In this study, absorbed dose calculations were assessed using hybrid (2D/3D) dosimetry under the assumption that planar imaging (2D) methods overestimate or underestimate radiation absorbed doses due to tissue-activity overlapping or the location of small-size tissues [13, 15]. Taking 3D SPECT dosimetry as a reference, Lehnert et al. [28] demonstrated that, in 177Lu-based therapies, the kidney absorbed dose is overestimated by 95% when 2D planar imaging is applied and reduced to 13% when hybrid (2D/3D) dosimetry is used [28]. In another study, Koral et al. [13] observed an underestimation in the average tumor doses of small lesions in 12 patients under 131I-tositumomab therapy.

For comparative purposes, we also performed dosimetry calculations, eliminating 3D SPECT imaging data. In agreement with Lehnert et al. [28], a kidney radiation absorbed dose 45% higher (0.11 mSv/37 MBq) than that obtained with the 2D/3D hybrid dosimetry (0.08 mSv/37 MBq), was observed, which suggested a dose overestimation. A similar circumstance was observed for the breast and urinary bladder, where their radiation absorbed doses were overestimated by 5% (2D = 5.58 mSv/37 MBq, 2D/3D = 5.32 mSv/37 MBq) and 14% (2D = 0.12 mSv/37 MBq, 2D/3D = 0.11 mSv/37 MBq), respectively.

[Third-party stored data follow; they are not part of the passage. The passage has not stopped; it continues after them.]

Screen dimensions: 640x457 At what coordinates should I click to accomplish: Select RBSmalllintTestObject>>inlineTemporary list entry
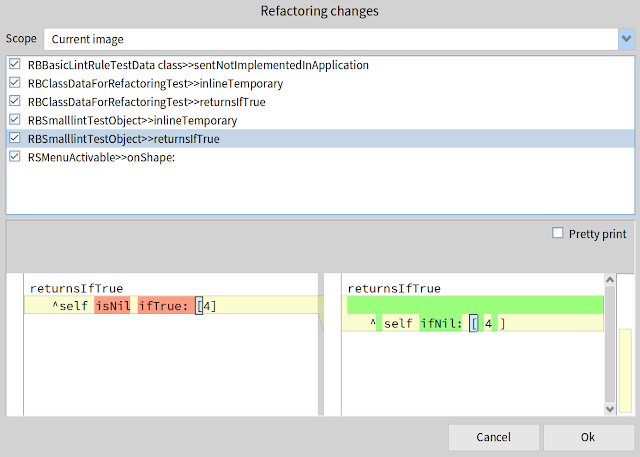[146, 120]
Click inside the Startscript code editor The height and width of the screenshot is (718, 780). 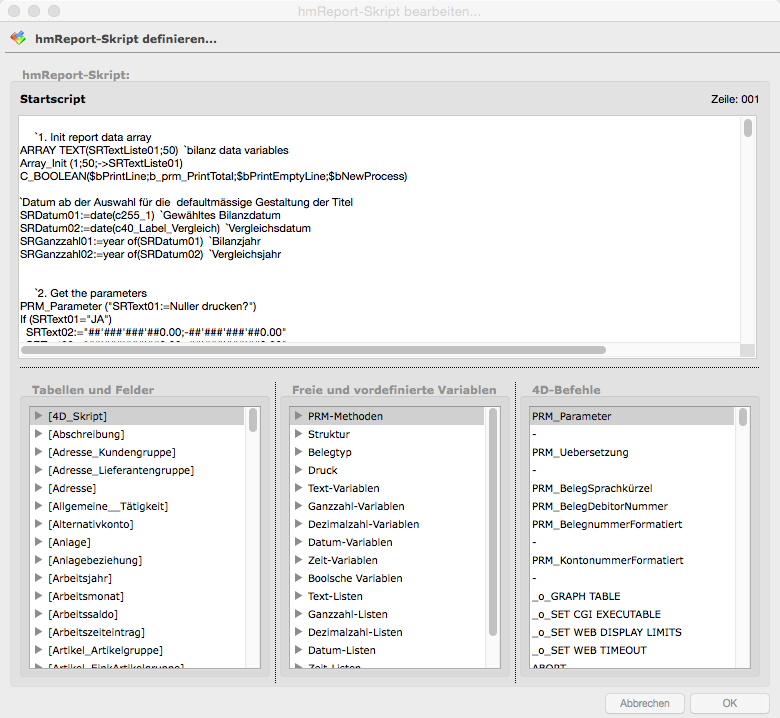click(380, 240)
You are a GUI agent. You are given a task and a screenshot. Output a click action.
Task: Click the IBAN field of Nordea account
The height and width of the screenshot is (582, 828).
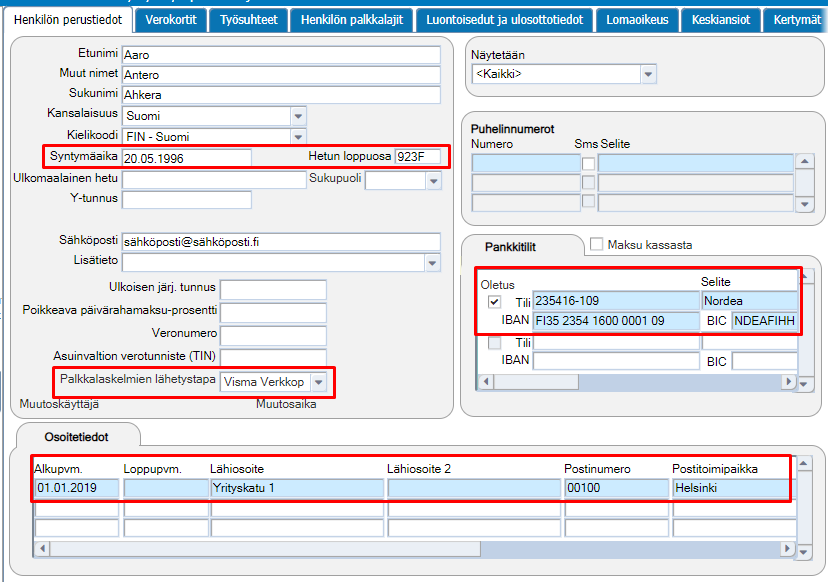tap(616, 321)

In contrast to the aforementioned organs, the calculated radiation absorbed dose of the SLN using 2D-dosimetry was 1.77-fold lower (97.26 mSv/37 MBq) regarding the 2D/3D hybrid dosimetry estimation (172.34 mSv/37 MBq). This SLN dose underestimation is mainly due to the limitations of planar imaging for the detection of small tissues, justifying the preference of 3D and SPECT/CT systems for its assessment [1012].

Based on these results, it is considered that 2D/3D hybrid dosimetric calculations obtained in this research are more accurate than those assessed with the traditional 2D-conjugate-view method.

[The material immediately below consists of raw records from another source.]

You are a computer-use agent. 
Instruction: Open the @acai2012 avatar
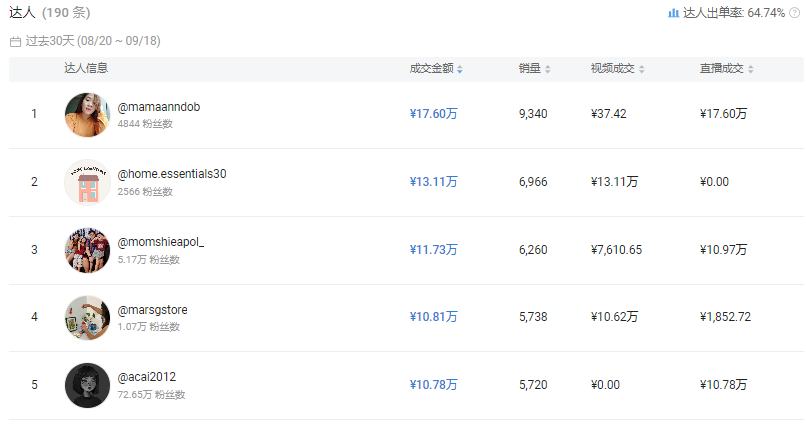click(x=87, y=385)
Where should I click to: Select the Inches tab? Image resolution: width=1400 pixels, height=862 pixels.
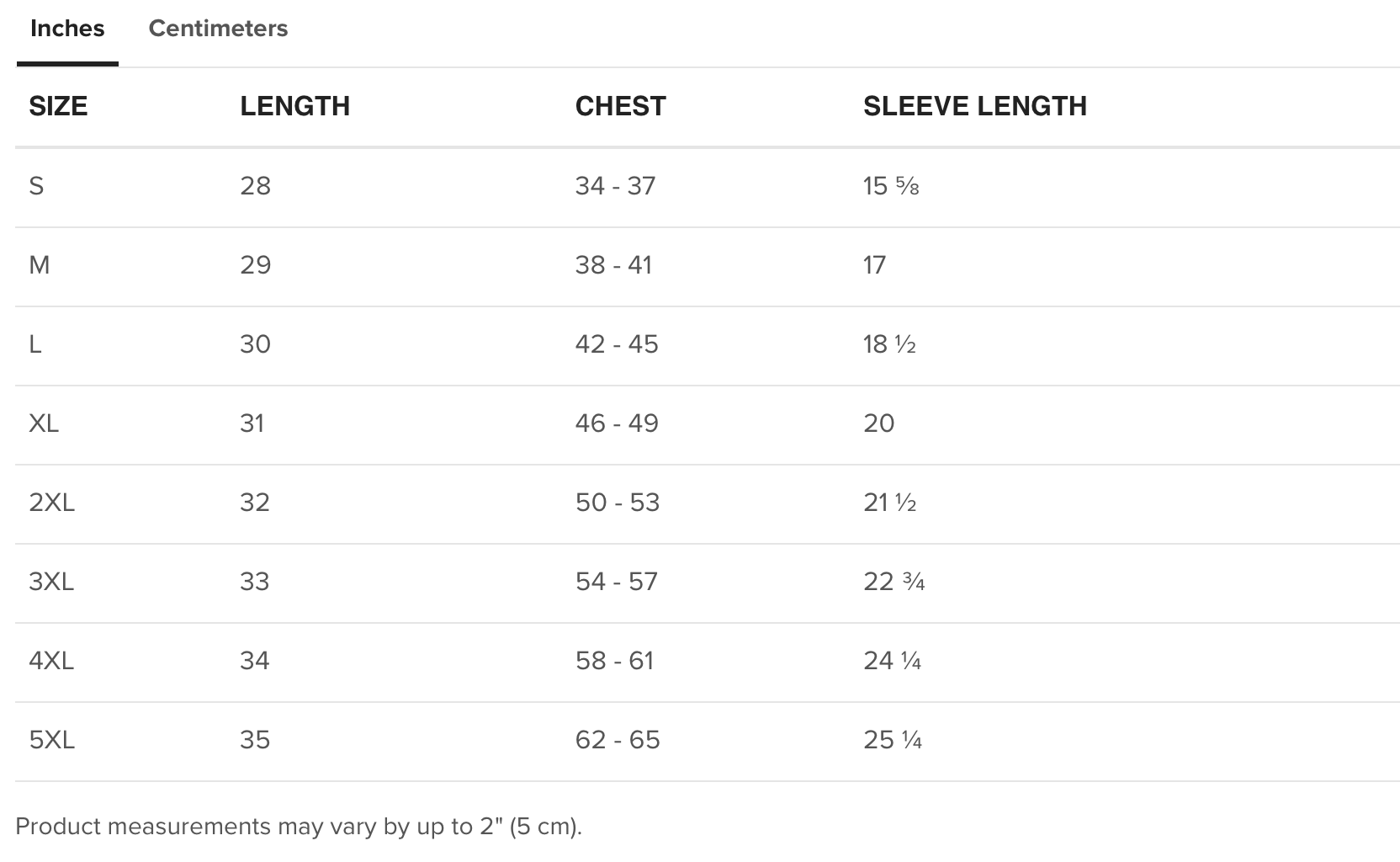point(67,29)
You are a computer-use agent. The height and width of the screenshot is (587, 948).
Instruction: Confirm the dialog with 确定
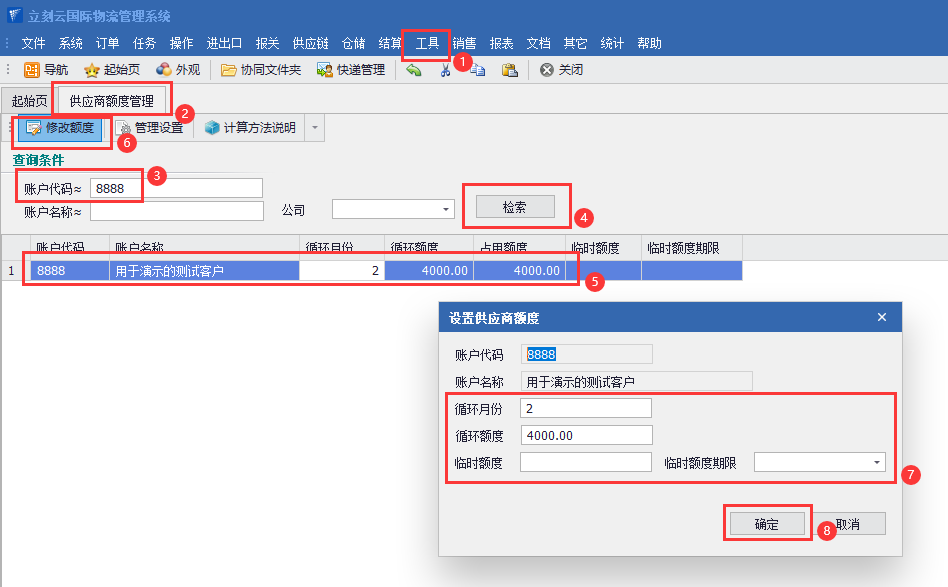tap(766, 524)
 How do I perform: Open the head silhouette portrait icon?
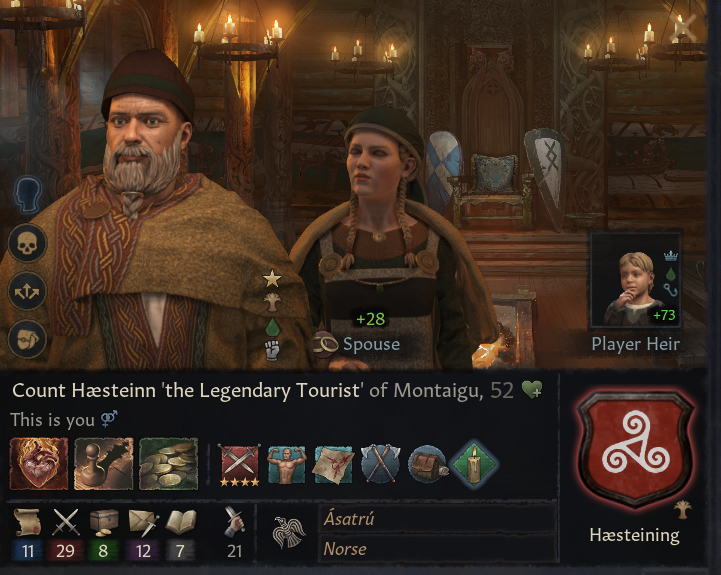[x=28, y=196]
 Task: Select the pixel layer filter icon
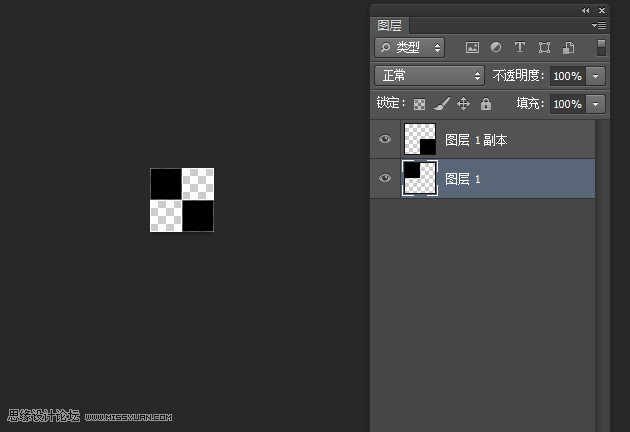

It is important to mention that the particle size of commercial 99mTc-colloids used for sentinel lymph node detection is also nanometric. The effective dose of colloidal rhenium sulfide (Nanocis, particle size 8–68 nm) has been reported to be 4.7 μSv/MBq and for 99mTc-DTPA-mannosyl-dextran (Lymphoseek, particle size ∼7 nm) 17.8 μSv/MBq [29, 30]. However, the effective dose of 99mTc-AuNP-mannose nanoparticles (20 nm) was significantly lower (2.1 μSv/MBq) regarding Nanocis and Lymphoseek. Radiolabeled gold nanoparticles also produce lower equivalent doses in the liver (1.6 μSv/MBq) compared to Nanocis (2.8 μSv/MBq) and Lymphoseek (1.8 μSv/MBq). In kidneys, similar equivalent doses were observed between Nanocis (1.8 μSv/MBq) and 99mTc-AuNP-mannose (2.0 μSv/MBq) but they were different for Lymphoseek (10 μSv/MBq) [29, 30].

4. Conclusions

This is the first report in which radiolabeled gold nanoparticles are applied for molecular imaging in patients. This preliminary study suggests that the use of 99mTc-AuNP-mannose for SLN detection in patients is safe. The effective dose calculated by hybrid dosimetry is at the level recommended for diagnostic studies (<10 mSv).

The quantification processes based on 2D images tend to overestimate or underestimate the activity in regions and organs of interest, leading to inaccuracies at the time of the dosimetric calculations. Although these inaccuracies could be considered negligible during the assessment of diagnostic radiopharmaceuticals, in the case of therapeutic radiopharmaceuticals, treatment response of patients could be significantly affected.

Data Availability

The data used to support the findings of this study is included within the article.

Conflicts of Interest

The authors declare that there are no conflicts of interest regarding the publication of this paper.

Acknowledgments

This research was completed as part of the activities of the “Laboratorio Nacional de Investigación y Desarrollo de Radiofármacos, CONACyT-Mexico.” This study was supported by the Mexican National Council of Science and Technology (CONACYT) (Grant: A1-S-36841).